Bon, mais si les deux sont interchangeables, d'où vient cette impression que l'«ah ah» est plus souvent usité que l'autre ? Libération a posé la question au dictionnaire le Robert. «Ma seule hypothèse est que l'"ah" étant d'emploi plus large (avec notamment l'"ah" de soulagement : "ah ! enfin !"), les locuteurs du français sont plus habitués à voir cette graphie et donc à l'écrire ainsi eux-mêmes», explique Edouard Trouillez, lexicographe au Robert.

«Hé hé», c’est «l’adhésion gourmande»

Reste que, pour exprimer son hilarité, «ha ha» n'est pas la seule réaction possible. «Hi hi» est tout à fait français aussi, «hé hé» fonctionne aussi, mais plutôt «pour marquer une sorte d'adhésion gourmande, de complicité, parfois railleuse ou ironique», note joliment l'Académie. Evidemment, l'acronyme LOL (pour «laughing out loud») et sa version française le sigle MDR (pour «mort de rire») sont encore couramment employés. Davantage que PTDR, un peu daté, ou le totalement oublié (hélas, parce que l'expression était en soi une blague) «enkuler de rire».

Mais nos conversations écrites s’enrichissent aussi des gifs : la plupart des outils numériques proposent un catalogue de ces images qui bougent, en fonction des émotions qu’on souhaite exprimer.

On voit d'ailleurs que WhatsApp (capture ci-dessus) a choisi pour le rire d'écrire «haha», ce qui n'est pas correct : la bonne graphie serait «ha ha», en deux mots. La forme «haha» existe bien, mais c'est pour désigner une «ouverture pratiquée dans le mur d'un jardin, d'un parc, surplombant un saut-de-loup», ce qui n'a rien à voir.

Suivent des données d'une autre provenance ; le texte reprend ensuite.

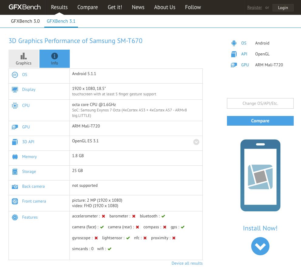Click the Features gear icon
This screenshot has width=301, height=271.
[x=15, y=217]
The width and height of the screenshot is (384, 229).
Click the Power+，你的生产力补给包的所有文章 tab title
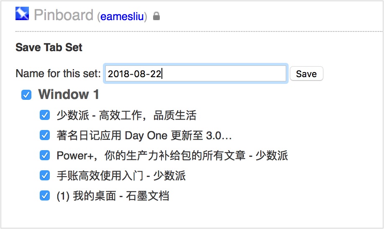[172, 156]
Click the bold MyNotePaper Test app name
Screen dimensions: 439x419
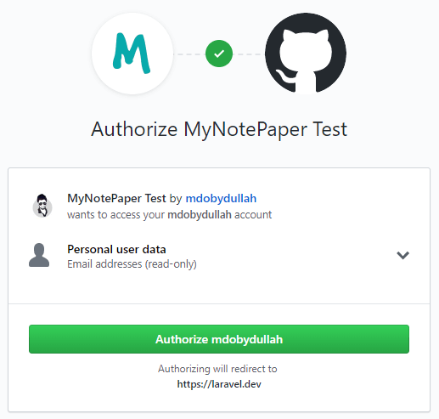pos(116,198)
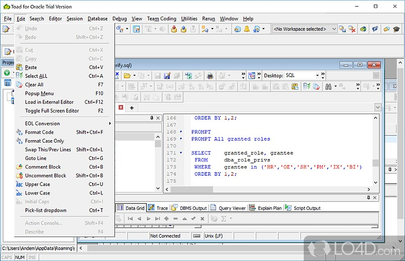Click the Save As disk icon

pyautogui.click(x=167, y=76)
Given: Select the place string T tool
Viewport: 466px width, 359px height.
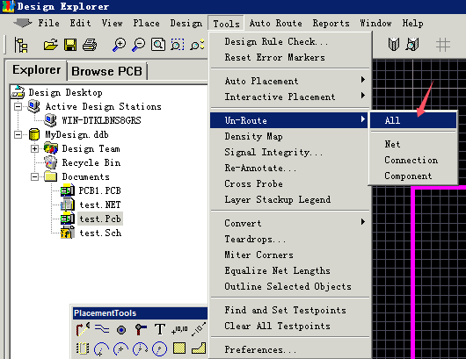Looking at the screenshot, I should 160,329.
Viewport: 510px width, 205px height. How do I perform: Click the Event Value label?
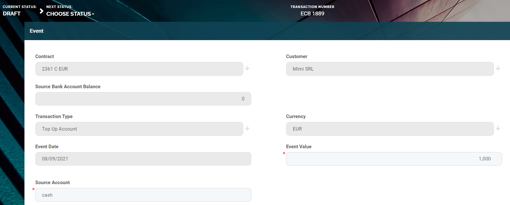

Enfin, notre vocabulaire écrit comprend désormais les émojis, aux nuances presque infinies. Quatre d’entre eux peuvent exprimer le rire, du large sourire au grand éclat de rire qui va jusqu’à déstabiliser l’horizontalité du visage.

Le dernier de cette liste, et qui est aussi le plus récent (il a été validé en 2016) s'appelle «rolling on the floor laughing» (siglé ROFL sur les réseaux sociaux) qu'on peut traduire par : rire jusqu'à en rouler par terre. Pour en arriver là, il faut vraiment que la sortie de votre belle-sœur soit irrépressiblement hilarante.

(1) En revanche, on ne peut pas écrire ici «hé bien», ni même «et bien» : la forme correcte est «eh bien».